Each day through my prison window I rattled my chains and watched two kids sled. Up and down the hill they went. And their laughter and joy snapped me out of my trapped trance. I remembered being ten years old and how a whole day of sledding was magical. I also remembered turning twelve and sad with the awareness that I didn’t want to sled anymore. I had moved on, just like we move on into adulthood.

And I realized now that in order to do my job well as a children’s author, and to find joy in it, I needed to rekindle my kid wonder again. Just as I pondered this, a video of babies going through tunnels popped up in my Facebook feed. I couldn’t help but laugh at their wonder. And I thought, as writers of middle grade, how can we keep that kind of wonder with us? 

My wonder list:

Me with my lion ring. I
found wonder in my hero then,
Aslan, the lion from The Lion,
the Witch and the Wardrobe
.
1. Re-visit pictures of ourselves as kids. Daydream about what we were doing in those photos. What we were excited about?
2. Did you write diaries as a child or teen? Go back and read them to inspire that voice of youth in your own writing.
3. Look at the world from a different perspective. Like that tunnel. Like the snow. I went out in it and made a snow angel and looked up at the sky. Something I hadn’t done in years.
4. Create a new bucket list together with our kids or grandkids. What do they dream of doing that we could do with them?
5. Read stories by our own children, or grandchildren, to see how they view the world in their words.
6. Revive memories of being the age of our characters. Draw a map of the neighborhood we grew up in. Remember what we saw, what we felt, and how we reacted to events there and write them down.
7. Act out a scene in our book, or any book, with dramatic flair.
8. Face a childhood fear (mine was going down in our dark 200-year-old cellar where I was sure dead bodies were buried in the dark hole in the wall).
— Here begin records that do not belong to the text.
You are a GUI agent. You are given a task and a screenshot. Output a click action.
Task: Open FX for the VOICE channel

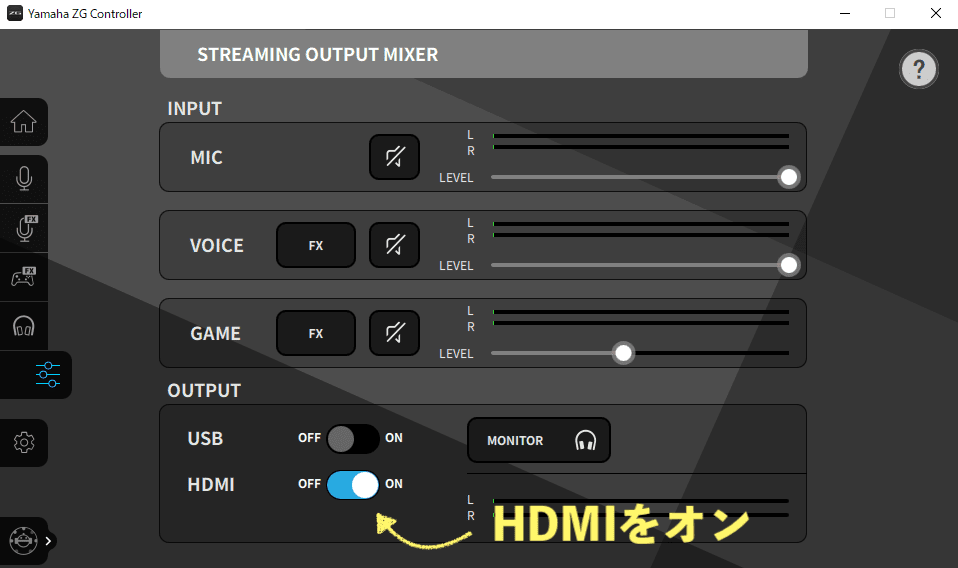tap(315, 245)
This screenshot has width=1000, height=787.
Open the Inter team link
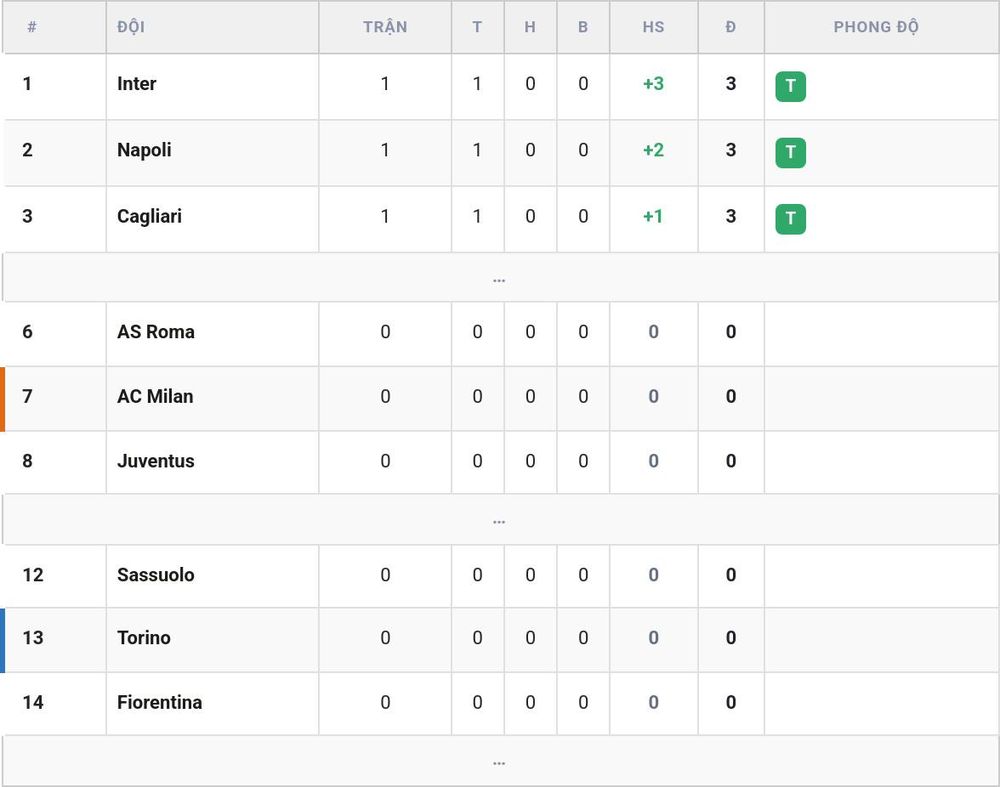tap(136, 84)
So what did I pick to do on my retreat? I paced and read my books aloud, acting them out with great dramatic flair. I became the hero running for his life (in my son’s voice of course) and his fierce but loyal mentor (Thorin Oakenshield from The Hobbit) and the bad guy (Liam Neeson). 

And I remembered how awesome it was to be a kid again and lost in the moment. And that every day as a kid was about being lost in the magical moments. Kind of like tiny miracles over and over – in the little things.

So…I made my deadline. 

I turned in the best stories I could for my Joshua and the Lightning Road series with the time that I had.

And on my way home at dusk through the snow covered Pocono Mountains in Pennsylvania, the Lehigh Tunnel loomed in twilight. Its lights were ablaze in the dark. I raced through it like a wide-eyed rider surfing a lightning road. Fitting I think. And I was once again, lost in the wonder – and the small things.